'Sab ka Saath, Kuch Ka Vikas' - The Story of Ahmedabad's Sabarmati Riverfront
Ahmedabad is known for its many identities; from UNESCO declared World Heritage city to one of the most rapidly developing cities in all of India, a perfect example of the Gujarat model of the Modi government.
The Sabarmati riverfront that stands in the heart of the city is one of the biggest jewels in the crowns of both the State and Central government. This 10km stretch of the river and its banks resulted in one of the biggest urban resettlement the country has ever seen. Around 20,000 residents of the riverfront were resettled by the government but at what cost? Reports from experts state that the development project is a great prototype for public funds being utilised for middle-class Indians; ignoring the needs and wants of those at the lowest tier. "Development is not meant to be for us; it's only for rich people and foreigners," said Khatun Bibi, who had to forcefully evict her house and relocate to a government allocated space with her family of 8 in 2011.

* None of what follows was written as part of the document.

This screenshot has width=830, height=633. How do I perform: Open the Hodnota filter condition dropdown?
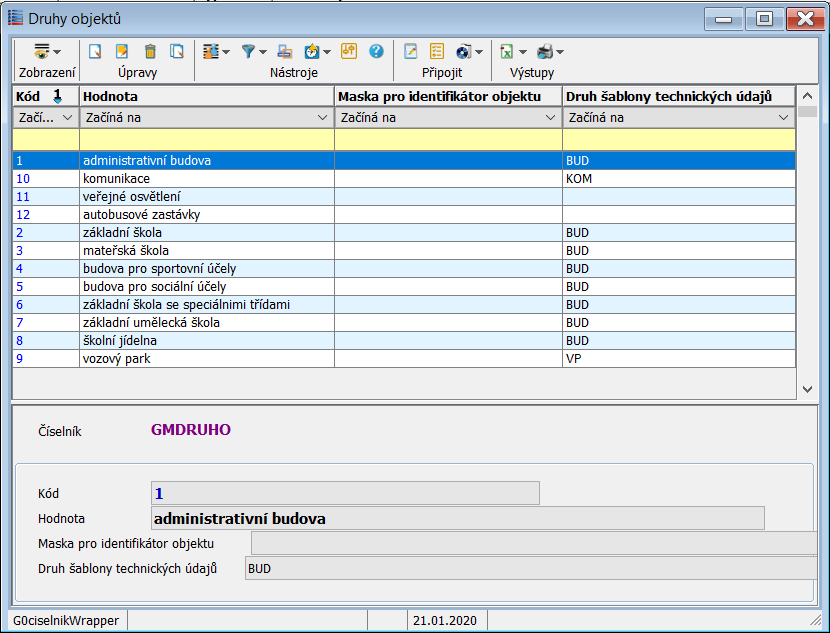tap(322, 118)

Today, development only means beautification of spaces; things that 'look nice'. In the pursuit of this idea of (infrastructural) development, we often forget that these public spaces are out of the reach of the poor. "We were born right here in riverfront, and now, even if we want to visit it for a family outing we need to buy tickets just to enter, and sometimes people like us don't even get that. Imagine having to pay for visiting your birthplace." With an almost negligible plan for rehabilitating these families and no specific budget allocated for it until after the riverfront construction began, the government gave the green signal for the promenade, speed boats, lush green gardens and many more facilities. Facilities that only benefit the middle class and upper middle-class citizens, if not politicians and state representatives.
In 2011, the Ahmedabad Municipal Corporation won an award from the Union Minister of Urban Development for being the "best city in the implementation of Basic Services to the Urban Poor". The same year many houses of these families were broken apart, leaving them shelterless and unemployed.
Khatun Bibi lived in Ankleshwar chaali in Shahpur, with many of those who were displaced due to the riverfront construction. Almost every family who lived in the area earned their livelihood from the area; the women would get work from nearby garment factories and the men would work in nearby hotels, restaurants, etc. "Our lives were nearly perfect in our old house on the riverfront. Even though we lived in slums, at least we knew we would earn enough to sustain ourselves, at least we got clean water to cook, clean and drink" said Khatun Bibi.
Living in one-third space of what they had, with sewage water flooding the roads and little supply of clean water, the family of 8 stays like many others; unnoticed complaints to the authorities have yielded almost no positive results for the last 11 years. Livelihood gets more challenging to access every day. With the ongoing pandemic, people have lesser opportunities to earn and being situated in an area far away from their earlier workspaces, people find it difficult to sustain themselves. "How do you expect us to travel 10-15kms up and down every day in the middle of a lockdown to earn a day's wage? How are we supposed to feed and educate our kids?"
As her son takes his afternoon nap in the sizzling heat of Ahmedabad, Khatum Bibi said "I have a son who is 18 years old and works at a chocolate factory in Shahpur in the night shift. We have no other option but to make him work there otherwise how can 8 people eat?" The Riverfront Flower Garden is a vast stretch of shimmering gardens that are well-maintained by the state. An eye candy of the Sabarmati riverfront, the park houses a wide variety of flora that require sufficient water and nourishment duly provided by the state. The same government fails to deliver these basic amenities of sanitation and clean water supply to those families whose houses were broken to build this very garden.
As young citizens of India, we should question the priority for our city developmental plans, and, more importantly, who is it for?